The director of agronomy for Ames-based Farmers Cooperative Company, Todd Claussen, says they knew rootworm could be a challenge this year after the intense rootworm pressure observed in 2012.

“We’ve taken multiple avenues of control—we’re using multiple traits below-ground and soil-applied insecticides,” Claussen says, “and even with those measures, with all the pressures that we’ve seen that have been created by the 2012 intense pressure, it’s starting to break through—and we certainly find 1st and 2nd instar feeding larvae on corn roots that even have multiple modes of protection.”

Claussen says they have now turned their attention to controlling the corn rootworm adults.

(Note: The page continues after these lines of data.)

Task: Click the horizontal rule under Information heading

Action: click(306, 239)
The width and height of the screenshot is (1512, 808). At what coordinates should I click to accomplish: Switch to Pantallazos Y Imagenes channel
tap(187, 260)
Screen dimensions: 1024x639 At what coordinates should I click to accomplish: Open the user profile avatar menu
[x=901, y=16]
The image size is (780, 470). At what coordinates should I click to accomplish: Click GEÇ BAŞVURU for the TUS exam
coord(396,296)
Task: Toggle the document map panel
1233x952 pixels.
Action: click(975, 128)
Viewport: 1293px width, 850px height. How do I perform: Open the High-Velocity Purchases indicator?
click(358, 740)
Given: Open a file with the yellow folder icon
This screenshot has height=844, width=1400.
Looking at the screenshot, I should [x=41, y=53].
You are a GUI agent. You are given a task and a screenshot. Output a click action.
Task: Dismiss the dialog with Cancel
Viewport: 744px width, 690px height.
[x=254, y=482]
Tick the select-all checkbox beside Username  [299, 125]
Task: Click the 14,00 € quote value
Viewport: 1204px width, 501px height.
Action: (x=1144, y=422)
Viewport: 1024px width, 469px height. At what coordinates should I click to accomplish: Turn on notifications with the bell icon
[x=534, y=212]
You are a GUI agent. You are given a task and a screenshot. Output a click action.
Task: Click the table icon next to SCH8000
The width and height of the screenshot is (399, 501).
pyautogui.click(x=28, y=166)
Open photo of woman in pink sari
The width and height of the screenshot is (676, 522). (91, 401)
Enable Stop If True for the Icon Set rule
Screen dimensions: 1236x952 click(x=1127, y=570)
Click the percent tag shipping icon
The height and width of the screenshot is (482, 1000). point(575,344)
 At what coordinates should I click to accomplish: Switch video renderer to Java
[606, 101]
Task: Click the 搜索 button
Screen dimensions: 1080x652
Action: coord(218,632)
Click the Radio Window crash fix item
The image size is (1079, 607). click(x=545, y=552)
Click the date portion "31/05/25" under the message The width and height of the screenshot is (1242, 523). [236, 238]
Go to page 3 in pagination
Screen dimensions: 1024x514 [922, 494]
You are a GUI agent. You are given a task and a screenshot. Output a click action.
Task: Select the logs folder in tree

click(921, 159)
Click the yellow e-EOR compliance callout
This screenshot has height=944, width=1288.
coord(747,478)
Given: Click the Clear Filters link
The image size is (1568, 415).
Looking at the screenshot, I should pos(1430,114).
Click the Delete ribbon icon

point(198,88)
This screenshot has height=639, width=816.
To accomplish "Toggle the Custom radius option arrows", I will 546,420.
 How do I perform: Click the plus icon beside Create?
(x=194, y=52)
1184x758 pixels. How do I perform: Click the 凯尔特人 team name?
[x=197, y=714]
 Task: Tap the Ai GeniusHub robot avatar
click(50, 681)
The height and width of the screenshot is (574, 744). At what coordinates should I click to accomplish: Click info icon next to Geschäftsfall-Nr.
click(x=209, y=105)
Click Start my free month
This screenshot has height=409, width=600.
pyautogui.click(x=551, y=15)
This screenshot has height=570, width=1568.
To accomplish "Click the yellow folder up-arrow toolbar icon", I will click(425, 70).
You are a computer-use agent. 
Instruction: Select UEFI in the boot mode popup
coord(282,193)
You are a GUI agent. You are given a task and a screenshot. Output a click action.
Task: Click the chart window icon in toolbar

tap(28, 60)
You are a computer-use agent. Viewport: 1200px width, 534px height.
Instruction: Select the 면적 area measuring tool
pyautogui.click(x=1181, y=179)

“Soon, in 15 to 17 days, we will see those larvae that are feeding today, we’ll see them pupate and emerge out of the ground as corn rootworm beetle, or the adult stage,” Claussen says, “and we’ll address the adult and we’ll control the adults before they’re able to lay eggs for the following year—to at least continue to manage, and keep an eye on, and avert more of those problems in subsequent years.”

Claussen says rootworm pressure in 2012 was “historic”, reaching 40 to 50 times the economic threshold level on some farms in northern Iowa.   He says that carryover pressure, combined with the reduced effectiveness of soil insecticides due to heavy rains this spring, helps explain the increased rootworm feeding activity in 2013.